Modelling Weekend Traffic With Weather Conditions Using Various Equation Type And Differential Evolution Algorithm
Künye
closedAccessÖzet
In weekends, amount of passenger car traffic is usually higher than weekday because of the activity-based traveling on some highways. Forecasting of this traffic, might help to local authorities to take safety precautions decisions on a road segments. This study aims to compose models to forecast weekend traffics using weather conditions and average weekday traffic variables. For this aim, two main models were composed: The Saturday traffic model and the Sunday traffic model. The Saturday traffic model variables are mean weekday daily traffic, maximum temperatures of Saturday and precipitations. The Sunday model is a linear model with only one variable: the predicted traffic values from the Saturday traffic model. In the modeling Saturday traffics, six-month (from January to June) data, which belongs to year 2015 and Ankara Kinkkale highway in Turkey, were used and 2014-March data were used for testing the models. The used temperatures were normalized and the precipitations data were involved as logical (0 or 1) inputs in models. To find best equation type for Saturday traffic model, four various equation forms were selected: (1) Linear, (2) polynomial-1, (3) polynomial-2, (4) multiplicative equation from. The linear and polynomial-1 have three, multiplicative has four, and polynomial -2 equation has five coefficients need to be determinate.
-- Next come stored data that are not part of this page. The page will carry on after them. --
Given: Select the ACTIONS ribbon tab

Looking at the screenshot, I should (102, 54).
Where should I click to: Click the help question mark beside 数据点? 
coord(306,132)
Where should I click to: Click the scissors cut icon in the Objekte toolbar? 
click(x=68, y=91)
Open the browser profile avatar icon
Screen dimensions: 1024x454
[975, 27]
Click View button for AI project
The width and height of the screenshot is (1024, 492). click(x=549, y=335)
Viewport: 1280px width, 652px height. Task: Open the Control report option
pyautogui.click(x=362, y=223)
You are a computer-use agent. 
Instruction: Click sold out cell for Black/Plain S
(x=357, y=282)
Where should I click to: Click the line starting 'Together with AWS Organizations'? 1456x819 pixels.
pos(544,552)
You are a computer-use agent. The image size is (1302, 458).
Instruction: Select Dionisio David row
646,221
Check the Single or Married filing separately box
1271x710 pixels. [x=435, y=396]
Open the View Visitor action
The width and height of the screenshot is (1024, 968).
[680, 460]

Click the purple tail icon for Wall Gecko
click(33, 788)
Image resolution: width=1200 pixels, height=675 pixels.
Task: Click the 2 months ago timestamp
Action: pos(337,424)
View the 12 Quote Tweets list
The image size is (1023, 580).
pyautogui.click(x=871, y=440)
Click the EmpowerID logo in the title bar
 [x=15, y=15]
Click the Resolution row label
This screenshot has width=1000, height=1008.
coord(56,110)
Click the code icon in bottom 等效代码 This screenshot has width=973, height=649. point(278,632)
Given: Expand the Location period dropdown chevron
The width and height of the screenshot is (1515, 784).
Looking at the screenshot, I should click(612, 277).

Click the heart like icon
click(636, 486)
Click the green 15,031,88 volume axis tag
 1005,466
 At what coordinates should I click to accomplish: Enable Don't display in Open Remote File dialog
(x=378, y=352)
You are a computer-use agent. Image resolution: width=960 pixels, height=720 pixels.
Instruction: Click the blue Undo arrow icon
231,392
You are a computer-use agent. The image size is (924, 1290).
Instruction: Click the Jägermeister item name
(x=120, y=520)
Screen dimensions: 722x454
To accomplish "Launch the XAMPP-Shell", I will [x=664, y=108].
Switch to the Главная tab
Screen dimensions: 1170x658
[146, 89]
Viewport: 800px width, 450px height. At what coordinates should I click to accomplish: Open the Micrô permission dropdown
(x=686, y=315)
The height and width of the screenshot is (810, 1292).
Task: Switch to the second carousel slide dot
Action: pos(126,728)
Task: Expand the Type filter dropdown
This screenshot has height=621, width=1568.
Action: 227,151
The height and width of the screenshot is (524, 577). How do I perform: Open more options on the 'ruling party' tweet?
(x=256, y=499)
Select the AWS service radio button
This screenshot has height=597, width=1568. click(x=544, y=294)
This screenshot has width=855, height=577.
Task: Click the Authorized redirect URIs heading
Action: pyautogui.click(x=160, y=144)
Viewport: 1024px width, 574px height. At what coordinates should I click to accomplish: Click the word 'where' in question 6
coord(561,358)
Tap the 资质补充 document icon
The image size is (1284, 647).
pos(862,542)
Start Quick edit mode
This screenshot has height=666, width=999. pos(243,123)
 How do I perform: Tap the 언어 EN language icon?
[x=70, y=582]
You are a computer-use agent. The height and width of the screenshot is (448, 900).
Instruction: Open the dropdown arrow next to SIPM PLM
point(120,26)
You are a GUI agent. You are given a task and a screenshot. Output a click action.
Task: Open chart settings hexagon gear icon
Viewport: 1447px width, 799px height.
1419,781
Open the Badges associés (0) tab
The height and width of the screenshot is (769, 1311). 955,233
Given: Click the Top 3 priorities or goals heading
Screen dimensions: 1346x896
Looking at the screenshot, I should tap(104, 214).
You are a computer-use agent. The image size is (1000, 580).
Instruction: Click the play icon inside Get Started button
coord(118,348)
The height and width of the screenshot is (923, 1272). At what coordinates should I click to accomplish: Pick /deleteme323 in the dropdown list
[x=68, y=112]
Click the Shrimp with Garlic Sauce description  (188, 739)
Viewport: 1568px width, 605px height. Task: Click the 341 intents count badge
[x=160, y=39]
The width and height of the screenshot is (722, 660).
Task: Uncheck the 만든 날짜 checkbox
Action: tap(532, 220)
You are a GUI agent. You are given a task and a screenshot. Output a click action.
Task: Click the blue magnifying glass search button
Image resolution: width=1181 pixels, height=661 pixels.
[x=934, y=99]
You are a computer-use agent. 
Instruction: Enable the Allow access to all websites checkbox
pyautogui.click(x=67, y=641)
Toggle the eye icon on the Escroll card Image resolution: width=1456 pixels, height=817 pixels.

Differential evolution algorithm was utilized to determinate best fitted values for these coefficients. Performance of the models were calculated using mean square error and coefficient of determination. The model with the polynomial-2 equation has minimum errors for the modelling stage and R-2 value is around 0.80. The model with the polynomial-2 showed the best performance on testing stage (R-2=0.96). These results show that the weekend traffic is related to weather conditions and it can be modeled convenient equation form and differential evolution algorithm.